Testo scelto>
--*--

Scrive Noah Harari che “quando la tecnologia ci permetterà di reingegnerizzare le menti umane, Homo sapiens scomparirà […] e un processo completamente nuovo avrà inizio”. La previsione può rivelarsi errata ma se si riflette sulla profondità dei cambiamenti in corso e il ruolo che la tecnologia sta avendo nel determinarli, si comprende che siamo in una fase di cambio di paradigma. Quando il nuovo emergerà noi potremmo non essere più umani. Cyborg, simbionti, semplici intelligenze artificiali più o meno ibridate, potenti, intelligenti e capaci di apprendere ma non più umane.
Se questa prospettiva è verosimile è più che mai necessaria una riflessione approfondita, puntuale e critica di quanto sta avvenendo. Paradigmatico per questa riflessione è il tema dell’intelligenza artificiale che, più di altri, suggerisce bene il rischio e la sfida che tutto il genere umano si trova di fronte. Un rischio da molti sottovalutato e una sfida da molti accettata forse con eccessiva superficialità. Un tema che comunque è di interesse generale e vale la pena approfondire. E la riflessione deve essere fatta da tecnici, esperti, fautori della IA, ma senza mai dimenticarsi di essere esseri umani.

--*--

Materiale fornito>
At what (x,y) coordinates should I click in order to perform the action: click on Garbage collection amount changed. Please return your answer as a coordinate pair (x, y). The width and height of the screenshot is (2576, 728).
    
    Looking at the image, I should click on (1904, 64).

--*--

Consegna 1>
Traduci in inglese questa frase del testo scelto: «Quando il nuovo emergerà noi potremmo non essere più umani.»
Consegna 2>
Nel testo scelto, quale tema viene definito paradigmatico per la riflessione su quanto sta avvenendo?
Il materiale non ha alcun legame con il testo scelto.

Svolgimento 1>
When the new emerges, we may no longer be human.

Svolgimento 2>
Il tema dell'intelligenza artificiale.